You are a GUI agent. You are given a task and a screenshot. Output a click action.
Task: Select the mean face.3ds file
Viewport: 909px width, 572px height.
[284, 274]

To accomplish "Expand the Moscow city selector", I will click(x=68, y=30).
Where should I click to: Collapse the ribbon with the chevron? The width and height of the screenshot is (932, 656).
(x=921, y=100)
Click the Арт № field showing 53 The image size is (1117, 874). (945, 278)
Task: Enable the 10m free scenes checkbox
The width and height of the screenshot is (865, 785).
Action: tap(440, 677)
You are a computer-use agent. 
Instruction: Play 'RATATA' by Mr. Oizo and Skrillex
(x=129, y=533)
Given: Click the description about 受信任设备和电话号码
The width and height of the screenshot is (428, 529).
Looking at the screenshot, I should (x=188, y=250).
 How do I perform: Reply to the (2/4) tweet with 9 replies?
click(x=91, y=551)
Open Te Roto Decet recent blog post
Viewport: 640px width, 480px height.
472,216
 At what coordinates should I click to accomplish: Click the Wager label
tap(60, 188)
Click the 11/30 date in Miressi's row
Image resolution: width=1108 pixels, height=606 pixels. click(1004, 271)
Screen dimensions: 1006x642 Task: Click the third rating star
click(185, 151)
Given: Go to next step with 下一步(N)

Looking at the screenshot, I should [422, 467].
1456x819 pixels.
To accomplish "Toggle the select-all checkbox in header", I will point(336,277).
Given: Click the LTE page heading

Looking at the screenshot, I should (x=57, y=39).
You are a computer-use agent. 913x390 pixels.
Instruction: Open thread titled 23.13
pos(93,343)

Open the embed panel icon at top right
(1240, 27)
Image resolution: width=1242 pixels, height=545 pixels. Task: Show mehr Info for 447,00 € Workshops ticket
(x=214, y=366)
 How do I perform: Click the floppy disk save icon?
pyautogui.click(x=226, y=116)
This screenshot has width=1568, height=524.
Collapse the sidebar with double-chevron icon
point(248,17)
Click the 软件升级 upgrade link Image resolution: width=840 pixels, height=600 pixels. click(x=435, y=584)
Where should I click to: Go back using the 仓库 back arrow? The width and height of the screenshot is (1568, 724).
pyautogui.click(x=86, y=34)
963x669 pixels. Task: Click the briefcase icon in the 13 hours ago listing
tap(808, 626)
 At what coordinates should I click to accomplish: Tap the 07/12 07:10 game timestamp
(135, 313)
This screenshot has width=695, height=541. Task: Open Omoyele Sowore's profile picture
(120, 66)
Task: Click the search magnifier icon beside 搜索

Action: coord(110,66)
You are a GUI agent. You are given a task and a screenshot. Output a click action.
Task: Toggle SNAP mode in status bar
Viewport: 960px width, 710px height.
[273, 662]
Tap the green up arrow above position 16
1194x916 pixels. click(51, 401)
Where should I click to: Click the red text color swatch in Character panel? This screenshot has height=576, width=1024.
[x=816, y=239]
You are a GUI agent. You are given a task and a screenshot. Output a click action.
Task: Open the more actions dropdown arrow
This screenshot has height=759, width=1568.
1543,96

+ + + + +

### [Task brief]
Write out the whole listing again, exactly as it stands.

### [Problem solution]
You are a GUI agent. You are given a task and a screenshot. Output a click action.
Task: Select the mean face.3ds file
Viewport: 909px width, 572px height.
[284, 274]

To accomplish "Expand the Moscow city selector", I will click(x=68, y=30).
Where should I click to: Collapse the ribbon with the chevron? The width and height of the screenshot is (932, 656).
(x=921, y=100)
Click the Арт № field showing 53 The image size is (1117, 874). (945, 278)
Task: Enable the 10m free scenes checkbox
The width and height of the screenshot is (865, 785).
Action: tap(440, 677)
You are a computer-use agent. 
Instruction: Play 'RATATA' by Mr. Oizo and Skrillex
(x=129, y=533)
Given: Click the description about 受信任设备和电话号码
The width and height of the screenshot is (428, 529).
Looking at the screenshot, I should (x=188, y=250).
 How do I perform: Reply to the (2/4) tweet with 9 replies?
click(x=91, y=551)
Open Te Roto Decet recent blog post
Viewport: 640px width, 480px height.
472,216
 At what coordinates should I click to accomplish: Click the Wager label
tap(60, 188)
Click the 11/30 date in Miressi's row
Image resolution: width=1108 pixels, height=606 pixels. click(1004, 271)
Screen dimensions: 1006x642 Task: Click the third rating star
click(185, 151)
Given: Go to next step with 下一步(N)

Looking at the screenshot, I should [422, 467].
1456x819 pixels.
To accomplish "Toggle the select-all checkbox in header", I will point(336,277).
Given: Click the LTE page heading

Looking at the screenshot, I should (x=57, y=39).
You are a computer-use agent. 913x390 pixels.
Instruction: Open thread titled 23.13
pos(93,343)

Open the embed panel icon at top right
(1240, 27)
Image resolution: width=1242 pixels, height=545 pixels. Task: Show mehr Info for 447,00 € Workshops ticket
(x=214, y=366)
 How do I perform: Click the floppy disk save icon?
pyautogui.click(x=226, y=116)
This screenshot has width=1568, height=524.
Collapse the sidebar with double-chevron icon
point(248,17)
Click the 软件升级 upgrade link Image resolution: width=840 pixels, height=600 pixels. click(x=435, y=584)
Where should I click to: Go back using the 仓库 back arrow? The width and height of the screenshot is (1568, 724).
pyautogui.click(x=86, y=34)
963x669 pixels. Task: Click the briefcase icon in the 13 hours ago listing
tap(808, 626)
 At what coordinates should I click to accomplish: Tap the 07/12 07:10 game timestamp
(135, 313)
This screenshot has width=695, height=541. Task: Open Omoyele Sowore's profile picture
(120, 66)
Task: Click the search magnifier icon beside 搜索

Action: coord(110,66)
You are a GUI agent. You are given a task and a screenshot. Output a click action.
Task: Toggle SNAP mode in status bar
Viewport: 960px width, 710px height.
[273, 662]
Tap the green up arrow above position 16
1194x916 pixels. click(51, 401)
Where should I click to: Click the red text color swatch in Character panel? This screenshot has height=576, width=1024.
[x=816, y=239]
You are a GUI agent. You are given a task and a screenshot. Output a click action.
Task: Open the more actions dropdown arrow
This screenshot has height=759, width=1568.
1543,96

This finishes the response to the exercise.